Those lines of the data that hold the word "button" are to be copied out.

'''

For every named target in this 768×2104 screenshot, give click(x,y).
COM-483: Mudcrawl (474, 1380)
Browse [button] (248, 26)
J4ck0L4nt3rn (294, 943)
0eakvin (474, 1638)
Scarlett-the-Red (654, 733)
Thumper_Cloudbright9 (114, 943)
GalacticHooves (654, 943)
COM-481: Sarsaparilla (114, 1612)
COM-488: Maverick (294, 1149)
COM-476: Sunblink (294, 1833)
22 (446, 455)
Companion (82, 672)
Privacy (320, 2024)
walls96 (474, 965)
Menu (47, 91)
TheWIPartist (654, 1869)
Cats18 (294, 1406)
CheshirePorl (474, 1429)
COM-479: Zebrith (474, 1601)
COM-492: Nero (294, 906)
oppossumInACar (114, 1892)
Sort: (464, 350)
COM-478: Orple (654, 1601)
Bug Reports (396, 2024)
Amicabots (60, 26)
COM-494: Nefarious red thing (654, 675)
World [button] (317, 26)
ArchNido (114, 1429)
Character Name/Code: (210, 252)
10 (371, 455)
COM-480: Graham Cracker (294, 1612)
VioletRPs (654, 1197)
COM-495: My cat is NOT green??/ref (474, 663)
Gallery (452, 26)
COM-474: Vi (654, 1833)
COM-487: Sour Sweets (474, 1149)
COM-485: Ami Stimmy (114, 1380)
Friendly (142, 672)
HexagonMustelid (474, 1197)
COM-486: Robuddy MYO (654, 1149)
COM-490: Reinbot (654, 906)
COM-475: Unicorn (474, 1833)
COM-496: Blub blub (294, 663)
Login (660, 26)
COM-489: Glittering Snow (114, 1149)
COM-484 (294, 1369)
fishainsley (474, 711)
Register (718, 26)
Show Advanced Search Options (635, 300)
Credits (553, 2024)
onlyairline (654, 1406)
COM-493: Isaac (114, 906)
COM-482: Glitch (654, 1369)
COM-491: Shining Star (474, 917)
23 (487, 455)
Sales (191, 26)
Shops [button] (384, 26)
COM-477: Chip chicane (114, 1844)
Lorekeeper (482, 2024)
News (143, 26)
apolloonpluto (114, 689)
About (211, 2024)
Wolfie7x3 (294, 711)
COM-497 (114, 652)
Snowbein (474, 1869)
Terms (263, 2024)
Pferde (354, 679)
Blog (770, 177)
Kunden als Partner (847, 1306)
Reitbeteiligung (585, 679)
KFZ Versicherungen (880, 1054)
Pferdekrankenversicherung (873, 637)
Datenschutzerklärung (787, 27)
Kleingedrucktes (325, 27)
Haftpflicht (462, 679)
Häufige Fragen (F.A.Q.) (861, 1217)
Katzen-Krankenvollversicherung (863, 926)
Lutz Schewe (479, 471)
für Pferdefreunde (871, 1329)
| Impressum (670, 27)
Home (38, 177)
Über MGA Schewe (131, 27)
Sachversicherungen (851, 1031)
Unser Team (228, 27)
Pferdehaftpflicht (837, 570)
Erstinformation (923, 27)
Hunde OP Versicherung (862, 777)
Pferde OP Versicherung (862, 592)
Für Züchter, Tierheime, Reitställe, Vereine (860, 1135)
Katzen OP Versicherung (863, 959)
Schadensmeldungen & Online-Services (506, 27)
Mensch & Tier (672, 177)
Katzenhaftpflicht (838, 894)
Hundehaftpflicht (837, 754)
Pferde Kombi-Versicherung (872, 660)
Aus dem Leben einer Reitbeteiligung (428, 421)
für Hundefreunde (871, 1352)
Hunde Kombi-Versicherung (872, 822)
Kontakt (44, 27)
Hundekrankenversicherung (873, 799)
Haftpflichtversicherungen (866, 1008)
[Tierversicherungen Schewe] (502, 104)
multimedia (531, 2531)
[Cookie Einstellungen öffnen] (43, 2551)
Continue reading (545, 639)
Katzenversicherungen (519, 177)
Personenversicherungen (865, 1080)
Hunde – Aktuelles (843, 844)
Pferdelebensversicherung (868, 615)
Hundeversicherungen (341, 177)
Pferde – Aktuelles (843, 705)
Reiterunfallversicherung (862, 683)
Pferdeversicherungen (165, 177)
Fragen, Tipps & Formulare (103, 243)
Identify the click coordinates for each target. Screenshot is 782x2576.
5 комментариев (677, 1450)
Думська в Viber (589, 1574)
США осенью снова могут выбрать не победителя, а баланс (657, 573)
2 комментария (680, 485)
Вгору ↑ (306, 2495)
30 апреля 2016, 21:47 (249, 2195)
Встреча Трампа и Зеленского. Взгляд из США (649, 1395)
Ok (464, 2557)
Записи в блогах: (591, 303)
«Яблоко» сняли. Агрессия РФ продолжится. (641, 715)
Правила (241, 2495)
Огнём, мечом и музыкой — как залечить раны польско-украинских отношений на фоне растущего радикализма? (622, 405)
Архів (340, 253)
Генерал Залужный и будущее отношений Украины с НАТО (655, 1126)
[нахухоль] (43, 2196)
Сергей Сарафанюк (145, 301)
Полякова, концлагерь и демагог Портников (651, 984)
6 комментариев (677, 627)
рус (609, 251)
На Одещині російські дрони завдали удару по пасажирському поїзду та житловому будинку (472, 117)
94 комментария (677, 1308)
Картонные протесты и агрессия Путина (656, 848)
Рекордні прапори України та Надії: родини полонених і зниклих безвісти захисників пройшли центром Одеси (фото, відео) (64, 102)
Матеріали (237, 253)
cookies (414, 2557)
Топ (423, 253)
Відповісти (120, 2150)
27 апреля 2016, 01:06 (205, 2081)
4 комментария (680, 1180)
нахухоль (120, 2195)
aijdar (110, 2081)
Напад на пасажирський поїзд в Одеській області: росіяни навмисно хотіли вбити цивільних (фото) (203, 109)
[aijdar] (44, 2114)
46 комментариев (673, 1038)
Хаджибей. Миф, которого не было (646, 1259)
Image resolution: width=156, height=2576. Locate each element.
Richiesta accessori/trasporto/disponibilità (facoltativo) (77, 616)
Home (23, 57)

'''

**WRITTEN ANSWER:**
Browse [button] (248, 26)
World [button] (317, 26)
Shops [button] (384, 26)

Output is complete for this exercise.